Dear Amy: When I moved to my new home a few years ago, my neighbor told me that she’d had multiple back surgeries. She is in her mid-50s and does not work.
She does, however, shovel 3 feet of snow from her roof, uses a rototiller in her yard, lugs mounds of leaves, etc.
From conversations and from what I’ve witnessed, it is my understanding that she is on disability.
It is disturbing to be contributing financially for her welfare via my tax dollars, when it is obvious that she’s very able-bodied. Additionally, she is an ever-present annoyance who is unable to respect boundaries, even after we’ve repeatedly asked her to respect our space. One of her dogs bit my husband in our yard. She can be spiteful and has temper tantrums.
The bottom line is that it’s highly likely that I contribute to her well-being (through disability), just so she can make our lives uncomfortable.
I’d like your take on this. I’ve taken a few photos showing her physical abilities — just in case. Should I bring it to the attention of the Department of Social Security?
I suspect this is a common issue facing many people. — Upset Neighbor
Dear Neighbor: Your neighbor’s back surgeries have evidently been successful — hence her impressive physical abilities. You suspect (but don’t know) that she is on disability, but, if so, understand that her disability payments might be unrelated to her back surgeries, but related to a different illness or disability.
This is from the HHS.gov website: “You can report disability fraud to the Social Security Administration (SSA) Office of Inspector General Hotline at:1-800-269-0271 or the website: oig.ssa.gov (do a keyword search for “fraud, waste, and abuse”).
You could also send a report by mail to: Social Security Fraud Hotline, P.O. Box 17785, Baltimore, MD 21235.
The Office of Inspector General encourages people to report suspected fraud, waste, and abuse of tax dollars. I assume this office relies heavily on suspicious, spiteful, or fed-up neighbors, family members, or former colleagues to do so. I don’t see this as a particularly challenging ethical dilemma, but I suggest you do your best to get your facts straight before filing your report.
Dear Amy: An opportunity has presented itself, and I’m not sure if I am wrong to want to pursue it — or how to handle it.
My husband and I might have the opportunity to pick up a new job a few hours away from where we currently live. This would require a move to where we would be closer to friends and family. We’ve both talked about this before, but we haven’t committed to relocating yet.
The issue is that, although I am nervous about the whole thing, I can’t pin down whether my husband really wants to go or is just placating me with a yes and then hoping I forget about it.
We’ve discussed the pros and cons of this move, and his major worry is starting over at a new job after six years at our current jobs.
While I’m not keen to start a new job, this move is something I’ve been wanting for the past couple years now, and this time around, it just seems right to me.
I’m not sure if I should keep bringing it up to him and don’t know how to approach it. — Adulting Sucks
Dear Adulting: Partners often placate one another.

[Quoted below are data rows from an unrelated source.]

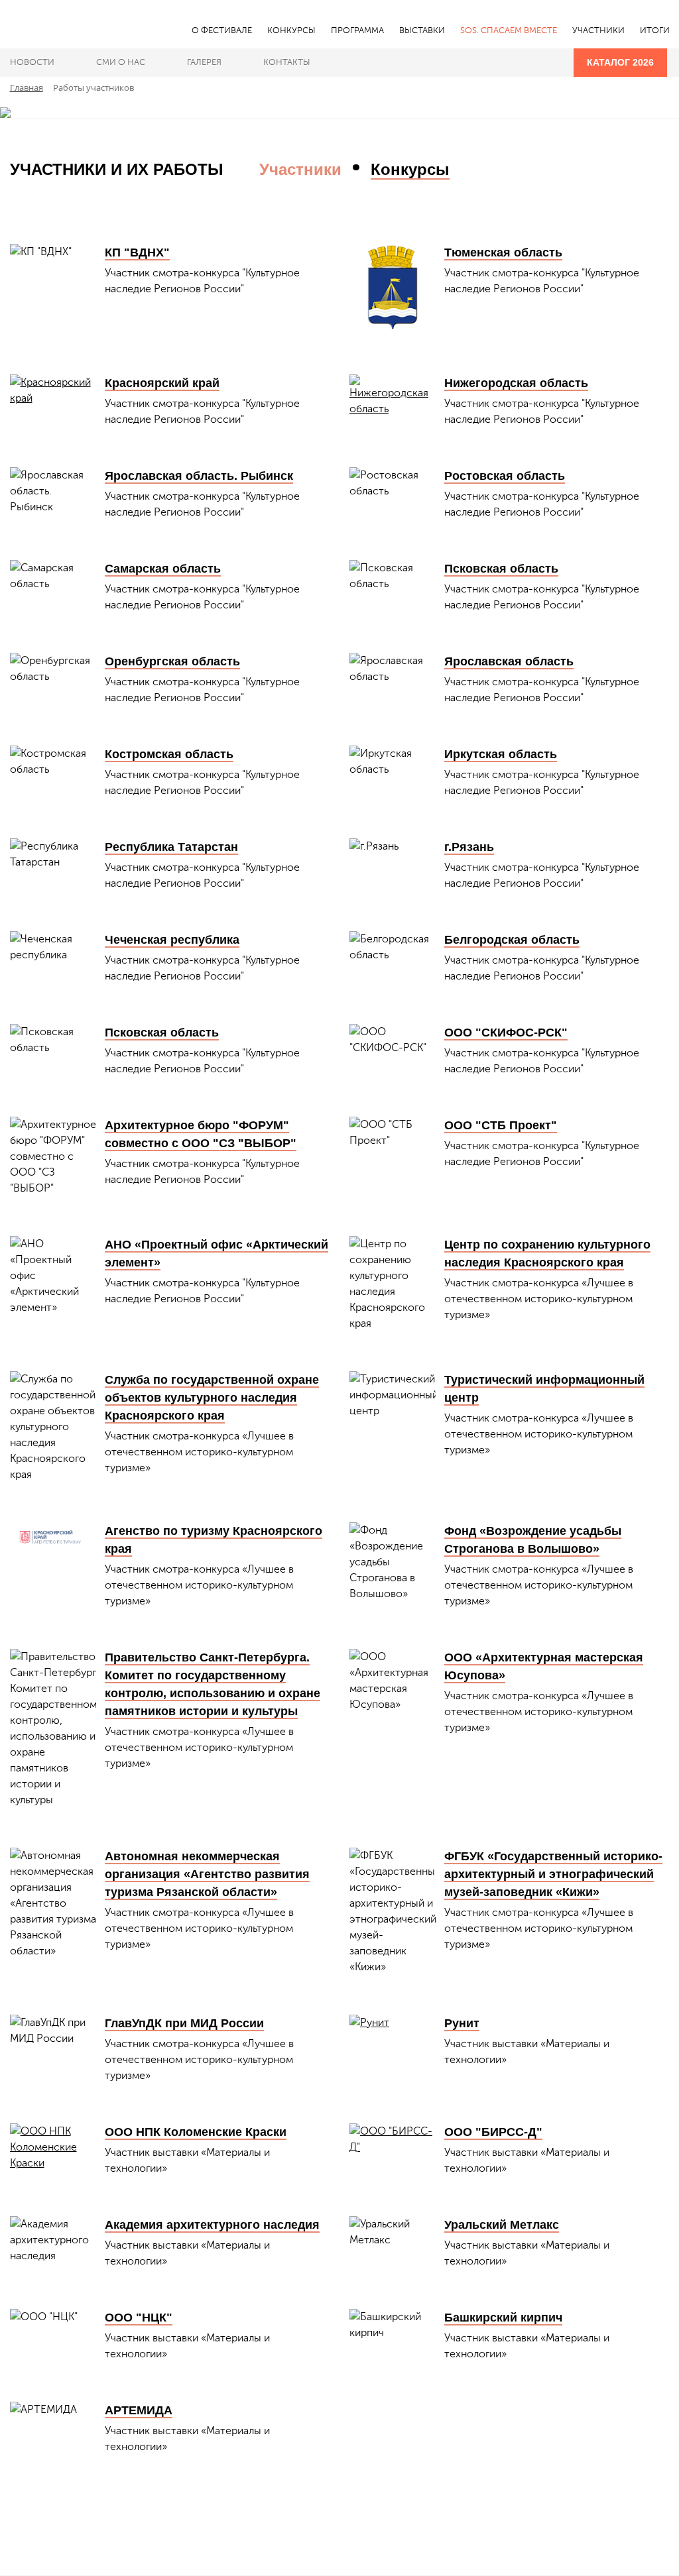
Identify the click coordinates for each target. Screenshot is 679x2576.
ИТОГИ (655, 30)
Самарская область (163, 568)
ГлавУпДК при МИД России (184, 2023)
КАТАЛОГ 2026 (620, 62)
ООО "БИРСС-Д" (493, 2132)
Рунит (461, 2023)
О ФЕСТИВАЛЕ (222, 30)
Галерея (204, 62)
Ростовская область (504, 475)
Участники (300, 169)
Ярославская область (509, 661)
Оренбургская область (172, 661)
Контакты (286, 62)
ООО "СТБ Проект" (500, 1125)
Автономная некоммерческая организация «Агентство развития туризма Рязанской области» (207, 1874)
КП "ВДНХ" (137, 252)
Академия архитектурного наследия (212, 2224)
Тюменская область (503, 252)
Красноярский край (162, 383)
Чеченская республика (172, 939)
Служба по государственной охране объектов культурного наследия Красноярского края (212, 1397)
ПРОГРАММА (357, 30)
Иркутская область (500, 754)
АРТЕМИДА (138, 2410)
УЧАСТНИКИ (598, 30)
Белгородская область (512, 939)
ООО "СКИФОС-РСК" (506, 1032)
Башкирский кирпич (503, 2317)
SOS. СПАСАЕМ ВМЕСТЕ (508, 30)
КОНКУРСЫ (291, 30)
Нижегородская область (516, 383)
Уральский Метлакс (501, 2224)
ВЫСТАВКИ (422, 30)
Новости (32, 62)
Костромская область (169, 754)
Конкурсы (410, 169)
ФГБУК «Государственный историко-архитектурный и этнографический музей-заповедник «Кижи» (553, 1874)
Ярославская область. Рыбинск (199, 475)
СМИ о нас (120, 62)
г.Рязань (469, 847)
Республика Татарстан (171, 847)
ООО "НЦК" (138, 2317)
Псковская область (501, 568)
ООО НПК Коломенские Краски (195, 2132)
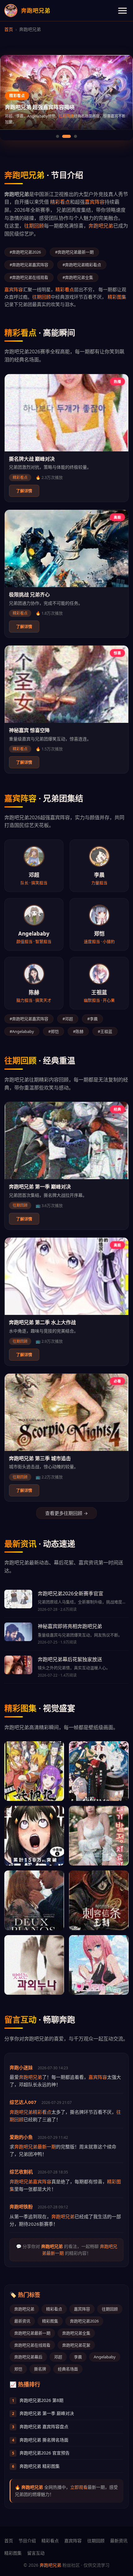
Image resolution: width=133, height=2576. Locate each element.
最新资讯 (22, 2321)
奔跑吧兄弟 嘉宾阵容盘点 (40, 2426)
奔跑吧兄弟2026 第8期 (37, 2400)
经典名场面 (68, 2369)
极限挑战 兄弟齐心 (29, 594)
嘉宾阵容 (95, 201)
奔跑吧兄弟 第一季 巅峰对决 (40, 1186)
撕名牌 (40, 2369)
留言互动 (36, 2553)
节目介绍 (27, 2541)
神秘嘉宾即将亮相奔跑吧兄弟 (70, 1626)
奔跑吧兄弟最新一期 (35, 2146)
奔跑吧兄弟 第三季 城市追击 (40, 1458)
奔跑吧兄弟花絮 (76, 2345)
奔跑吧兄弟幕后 (28, 2357)
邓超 (58, 2357)
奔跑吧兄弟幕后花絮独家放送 (70, 1659)
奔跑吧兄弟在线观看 (32, 2345)
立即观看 (79, 2487)
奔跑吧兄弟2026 (84, 2321)
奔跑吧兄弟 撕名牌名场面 (40, 2440)
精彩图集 (71, 122)
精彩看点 (60, 201)
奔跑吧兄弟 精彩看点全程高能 (40, 113)
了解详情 (24, 490)
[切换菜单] (122, 10)
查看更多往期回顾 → (66, 1513)
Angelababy (105, 2357)
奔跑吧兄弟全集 (76, 2333)
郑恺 (18, 2369)
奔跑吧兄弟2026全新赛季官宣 (70, 1593)
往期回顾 (34, 225)
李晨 (78, 2357)
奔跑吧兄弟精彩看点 (30, 2112)
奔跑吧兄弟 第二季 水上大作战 (42, 1322)
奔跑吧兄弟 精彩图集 (36, 2466)
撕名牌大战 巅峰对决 (32, 458)
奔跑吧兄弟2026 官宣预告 (41, 2453)
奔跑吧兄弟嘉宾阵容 (30, 2181)
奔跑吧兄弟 (100, 225)
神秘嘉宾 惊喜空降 (29, 730)
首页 (8, 29)
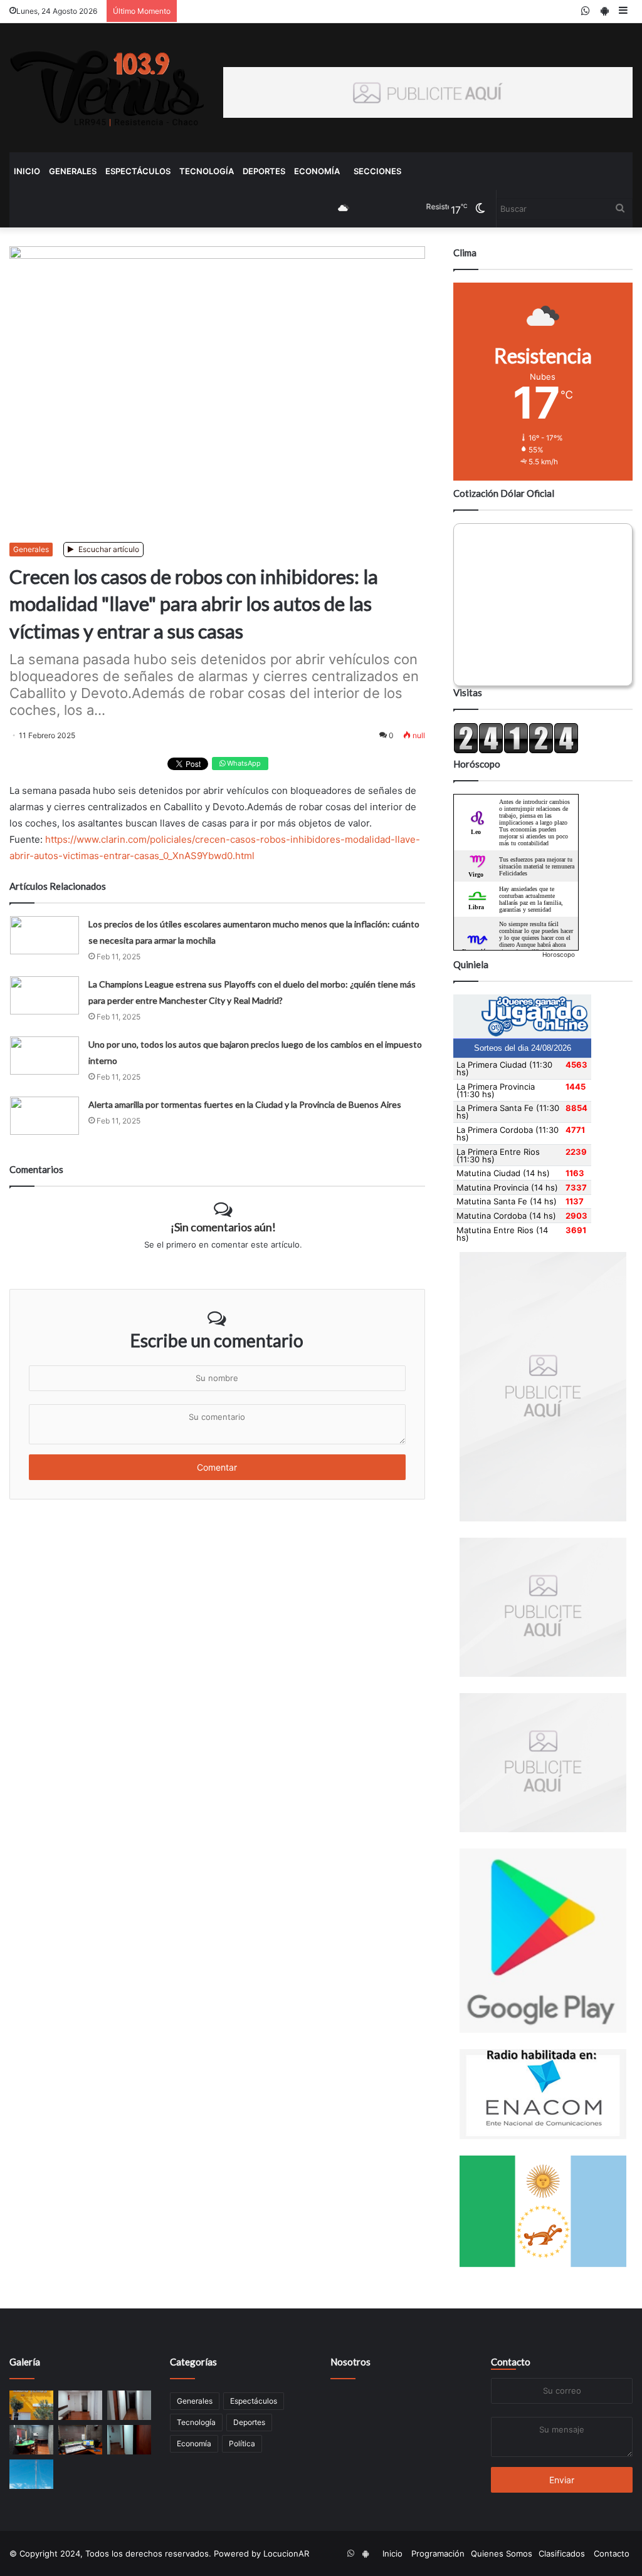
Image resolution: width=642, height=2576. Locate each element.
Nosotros (350, 2361)
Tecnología (206, 171)
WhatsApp (243, 763)
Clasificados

There are worse ways to behave.
Relocating is challenging, even when it is something you overall want to do.
One way to “adult” your way through this would be to set out on a journey together over a weekend to the proposed new location. Use the car ride to go over your pros and cons list, spend time exploring the options as you perceive them, and give your husband plenty of room to express himself freely without you pushing or prompting. His adult job is to be honest regarding his own reactions and concerns.
Ideally, when faced with huge life choices, couples will hold hands and make the leap together. But sometimes, one partner is squeezing a little harder.
Dear Amy: Thank you for your thoughtful response concerning “A from Minnesota,” who is grieving her father’s death.
I would like to suggest that another source of support would be grief/bereavement groups offered my most hospice organizations (whether the deceased was cared for by hospice or not) and many churches. — A Hospice Social Worker
Dear Social Worker: Thank you. Grief groups are an essential route toward healing for many people.